Yesterday I shared a post on preparing being the key  (Introverts Can Prepare to Step Out of the Comfort Zone) to motivation. This morning the TODAY show put focus on Why It's Hard for Women to Speak Up in Meetings. The question is, if you know there is a reason for why you behave certain ways, does this give you an excuse to continue doing so?

When I was teaching high school speech class, moments before students would get up to present I would hear them say, "But it's hard!" As though this is an excuse to not take action.

Yep, it's hard to get out of bed, it's hard to hear no, it's hard to speak up in meetings, to attend networking events and to give public speeches, yet that's a silly excuse for not doing so. Preparing for it to be hard while coaching ourselves to do it anyway is half the battle.
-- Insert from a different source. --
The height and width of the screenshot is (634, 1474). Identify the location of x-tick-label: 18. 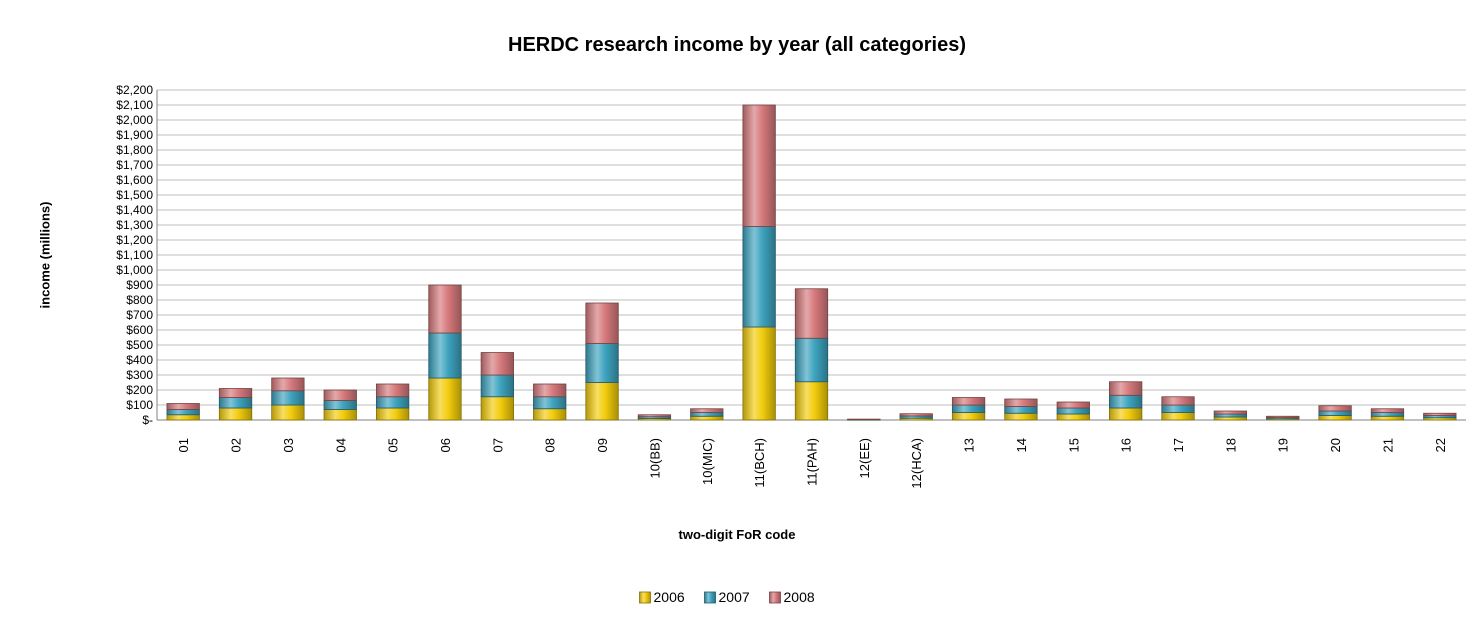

Soon we find what was once thought hard is now easy.

I cringed when I saw the title of the news magazine for the above focus on women in meetings. We don't need any more reason to not speak up. What we need are reasons to speak up and direction in how to accomplish it.

Reasons to speak up
1. We have ideas that need to be heard
2. We provide sensitivity
3. We understand the value of letting all voices be heard
4. We create diverse perspective, that in the sharing, benefits the group as a whole
5. It gives us confidence

Similarly to introverts, women are thinkers as well as feelers. Women stand just as much of a chance in offering substance as men.

How to speak up
1. Plan for it
2. Practice it
3. Do it again

Although we make it harder than it is, it may FEEL hard, but it's fairly simple to speak up. Sure, there are times you will fall into the common pattern shared above, but focus on the reasons speaking up will serve a purpose. You can let your voice be heard.